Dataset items
──────────────────────────────
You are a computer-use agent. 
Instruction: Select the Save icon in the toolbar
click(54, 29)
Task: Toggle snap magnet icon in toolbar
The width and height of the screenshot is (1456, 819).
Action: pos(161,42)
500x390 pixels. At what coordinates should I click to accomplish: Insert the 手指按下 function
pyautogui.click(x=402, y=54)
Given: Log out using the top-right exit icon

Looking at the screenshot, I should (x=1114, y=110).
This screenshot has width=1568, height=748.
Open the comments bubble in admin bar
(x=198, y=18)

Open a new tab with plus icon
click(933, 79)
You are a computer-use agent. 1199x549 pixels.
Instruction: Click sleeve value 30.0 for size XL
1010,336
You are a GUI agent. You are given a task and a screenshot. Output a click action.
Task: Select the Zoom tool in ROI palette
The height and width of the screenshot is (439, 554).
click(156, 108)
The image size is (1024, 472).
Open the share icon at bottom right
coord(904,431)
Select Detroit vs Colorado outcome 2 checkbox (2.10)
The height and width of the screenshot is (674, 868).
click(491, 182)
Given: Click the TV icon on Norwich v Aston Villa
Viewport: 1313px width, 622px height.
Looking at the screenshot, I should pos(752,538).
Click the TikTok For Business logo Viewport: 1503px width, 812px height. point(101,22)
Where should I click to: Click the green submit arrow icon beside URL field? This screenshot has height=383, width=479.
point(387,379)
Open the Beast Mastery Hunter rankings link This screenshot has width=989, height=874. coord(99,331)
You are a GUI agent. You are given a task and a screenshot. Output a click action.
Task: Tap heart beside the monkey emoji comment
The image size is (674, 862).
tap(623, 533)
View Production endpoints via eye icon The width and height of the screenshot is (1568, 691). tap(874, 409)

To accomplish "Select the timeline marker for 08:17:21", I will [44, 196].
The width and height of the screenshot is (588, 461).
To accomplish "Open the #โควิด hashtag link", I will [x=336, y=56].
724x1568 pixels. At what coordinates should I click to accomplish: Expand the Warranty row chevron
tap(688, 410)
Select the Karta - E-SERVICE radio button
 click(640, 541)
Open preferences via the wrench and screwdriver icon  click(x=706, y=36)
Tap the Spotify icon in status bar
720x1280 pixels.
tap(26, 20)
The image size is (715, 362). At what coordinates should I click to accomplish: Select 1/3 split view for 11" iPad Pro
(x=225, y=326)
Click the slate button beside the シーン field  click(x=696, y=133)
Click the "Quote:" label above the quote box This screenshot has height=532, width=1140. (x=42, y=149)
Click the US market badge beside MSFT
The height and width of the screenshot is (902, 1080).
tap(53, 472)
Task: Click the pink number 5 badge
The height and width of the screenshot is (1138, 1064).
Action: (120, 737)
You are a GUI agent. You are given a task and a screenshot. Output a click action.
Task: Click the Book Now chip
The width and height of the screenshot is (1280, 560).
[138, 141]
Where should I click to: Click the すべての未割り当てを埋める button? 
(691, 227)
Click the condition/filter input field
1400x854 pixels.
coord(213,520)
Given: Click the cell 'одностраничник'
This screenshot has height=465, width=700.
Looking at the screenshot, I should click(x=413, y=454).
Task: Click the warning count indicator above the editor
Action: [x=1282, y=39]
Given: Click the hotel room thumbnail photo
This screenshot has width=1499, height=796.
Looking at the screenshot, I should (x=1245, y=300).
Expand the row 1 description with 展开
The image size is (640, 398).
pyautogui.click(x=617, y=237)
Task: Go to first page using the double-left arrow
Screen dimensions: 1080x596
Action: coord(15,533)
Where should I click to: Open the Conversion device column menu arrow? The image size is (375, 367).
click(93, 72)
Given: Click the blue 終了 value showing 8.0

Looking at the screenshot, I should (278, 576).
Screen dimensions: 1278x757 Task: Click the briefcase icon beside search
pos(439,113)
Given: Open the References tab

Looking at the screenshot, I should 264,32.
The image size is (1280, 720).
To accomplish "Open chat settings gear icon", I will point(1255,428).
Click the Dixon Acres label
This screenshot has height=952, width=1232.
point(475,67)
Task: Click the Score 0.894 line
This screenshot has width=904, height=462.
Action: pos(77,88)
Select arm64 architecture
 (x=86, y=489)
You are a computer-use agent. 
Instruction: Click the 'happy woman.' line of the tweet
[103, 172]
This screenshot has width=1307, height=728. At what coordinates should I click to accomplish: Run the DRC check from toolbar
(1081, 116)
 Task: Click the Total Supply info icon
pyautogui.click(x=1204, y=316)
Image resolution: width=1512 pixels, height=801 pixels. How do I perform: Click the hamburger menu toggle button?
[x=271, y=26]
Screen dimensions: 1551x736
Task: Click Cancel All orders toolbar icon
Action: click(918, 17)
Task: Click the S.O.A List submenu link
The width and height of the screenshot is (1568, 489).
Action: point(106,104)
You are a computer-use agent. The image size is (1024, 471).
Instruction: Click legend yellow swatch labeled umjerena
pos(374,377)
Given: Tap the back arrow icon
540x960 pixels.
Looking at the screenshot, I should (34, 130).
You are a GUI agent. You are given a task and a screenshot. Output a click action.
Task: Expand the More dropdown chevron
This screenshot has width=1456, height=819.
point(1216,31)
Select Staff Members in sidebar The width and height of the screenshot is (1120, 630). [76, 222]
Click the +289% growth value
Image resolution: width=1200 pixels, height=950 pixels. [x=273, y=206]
──────────────────────────────
Each record above should be returned exactly as it appears.

You are a computer-use agent. 
Instruction: Select the Save icon in the toolbar
click(54, 29)
Task: Toggle snap magnet icon in toolbar
The width and height of the screenshot is (1456, 819).
Action: pos(161,42)
500x390 pixels. At what coordinates should I click to accomplish: Insert the 手指按下 function
pyautogui.click(x=402, y=54)
Given: Log out using the top-right exit icon

Looking at the screenshot, I should (x=1114, y=110).
This screenshot has width=1568, height=748.
Open the comments bubble in admin bar
(x=198, y=18)

Open a new tab with plus icon
click(933, 79)
You are a computer-use agent. 1199x549 pixels.
Instruction: Click sleeve value 30.0 for size XL
1010,336
You are a GUI agent. You are given a task and a screenshot. Output a click action.
Task: Select the Zoom tool in ROI palette
The height and width of the screenshot is (439, 554).
click(156, 108)
The image size is (1024, 472).
Open the share icon at bottom right
coord(904,431)
Select Detroit vs Colorado outcome 2 checkbox (2.10)
The height and width of the screenshot is (674, 868).
click(491, 182)
Given: Click the TV icon on Norwich v Aston Villa
Viewport: 1313px width, 622px height.
Looking at the screenshot, I should pos(752,538).
Click the TikTok For Business logo Viewport: 1503px width, 812px height. point(101,22)
Where should I click to: Click the green submit arrow icon beside URL field? This screenshot has height=383, width=479.
point(387,379)
Open the Beast Mastery Hunter rankings link This screenshot has width=989, height=874. coord(99,331)
You are a GUI agent. You are given a task and a screenshot. Output a click action.
Task: Tap heart beside the monkey emoji comment
The image size is (674, 862).
tap(623, 533)
View Production endpoints via eye icon The width and height of the screenshot is (1568, 691). tap(874, 409)

To accomplish "Select the timeline marker for 08:17:21", I will [44, 196].
The width and height of the screenshot is (588, 461).
To accomplish "Open the #โควิด hashtag link", I will [x=336, y=56].
724x1568 pixels. At what coordinates should I click to accomplish: Expand the Warranty row chevron
tap(688, 410)
Select the Karta - E-SERVICE radio button
 click(640, 541)
Open preferences via the wrench and screwdriver icon  click(x=706, y=36)
Tap the Spotify icon in status bar
720x1280 pixels.
tap(26, 20)
The image size is (715, 362). At what coordinates should I click to accomplish: Select 1/3 split view for 11" iPad Pro
(x=225, y=326)
Click the slate button beside the シーン field  click(x=696, y=133)
Click the "Quote:" label above the quote box This screenshot has height=532, width=1140. (x=42, y=149)
Click the US market badge beside MSFT
The height and width of the screenshot is (902, 1080).
tap(53, 472)
Task: Click the pink number 5 badge
The height and width of the screenshot is (1138, 1064).
Action: (120, 737)
You are a GUI agent. You are given a task and a screenshot. Output a click action.
Task: Click the Book Now chip
The width and height of the screenshot is (1280, 560).
[138, 141]
Where should I click to: Click the すべての未割り当てを埋める button? 
(691, 227)
Click the condition/filter input field
1400x854 pixels.
coord(213,520)
Given: Click the cell 'одностраничник'
This screenshot has height=465, width=700.
Looking at the screenshot, I should click(x=413, y=454).
Task: Click the warning count indicator above the editor
Action: [x=1282, y=39]
Given: Click the hotel room thumbnail photo
This screenshot has width=1499, height=796.
Looking at the screenshot, I should (x=1245, y=300).
Expand the row 1 description with 展开
The image size is (640, 398).
pyautogui.click(x=617, y=237)
Task: Go to first page using the double-left arrow
Screen dimensions: 1080x596
Action: coord(15,533)
Where should I click to: Open the Conversion device column menu arrow? The image size is (375, 367).
click(93, 72)
Given: Click the blue 終了 value showing 8.0

Looking at the screenshot, I should (278, 576).
Screen dimensions: 1278x757 Task: Click the briefcase icon beside search
pos(439,113)
Given: Open the References tab

Looking at the screenshot, I should 264,32.
The image size is (1280, 720).
To accomplish "Open chat settings gear icon", I will point(1255,428).
Click the Dixon Acres label
This screenshot has height=952, width=1232.
point(475,67)
Task: Click the Score 0.894 line
This screenshot has width=904, height=462.
Action: pos(77,88)
Select arm64 architecture
 (x=86, y=489)
You are a computer-use agent. 
Instruction: Click the 'happy woman.' line of the tweet
[103, 172]
This screenshot has width=1307, height=728. At what coordinates should I click to accomplish: Run the DRC check from toolbar
(1081, 116)
 Task: Click the Total Supply info icon
pyautogui.click(x=1204, y=316)
Image resolution: width=1512 pixels, height=801 pixels. How do I perform: Click the hamburger menu toggle button?
[x=271, y=26]
Screen dimensions: 1551x736
Task: Click Cancel All orders toolbar icon
Action: click(918, 17)
Task: Click the S.O.A List submenu link
The width and height of the screenshot is (1568, 489).
Action: point(106,104)
You are a computer-use agent. The image size is (1024, 471).
Instruction: Click legend yellow swatch labeled umjerena
pos(374,377)
Given: Tap the back arrow icon
540x960 pixels.
Looking at the screenshot, I should (34, 130).
You are a GUI agent. You are given a task and a screenshot. Output a click action.
Task: Expand the More dropdown chevron
This screenshot has width=1456, height=819.
point(1216,31)
Select Staff Members in sidebar The width and height of the screenshot is (1120, 630). [76, 222]
Click the +289% growth value
Image resolution: width=1200 pixels, height=950 pixels. [x=273, y=206]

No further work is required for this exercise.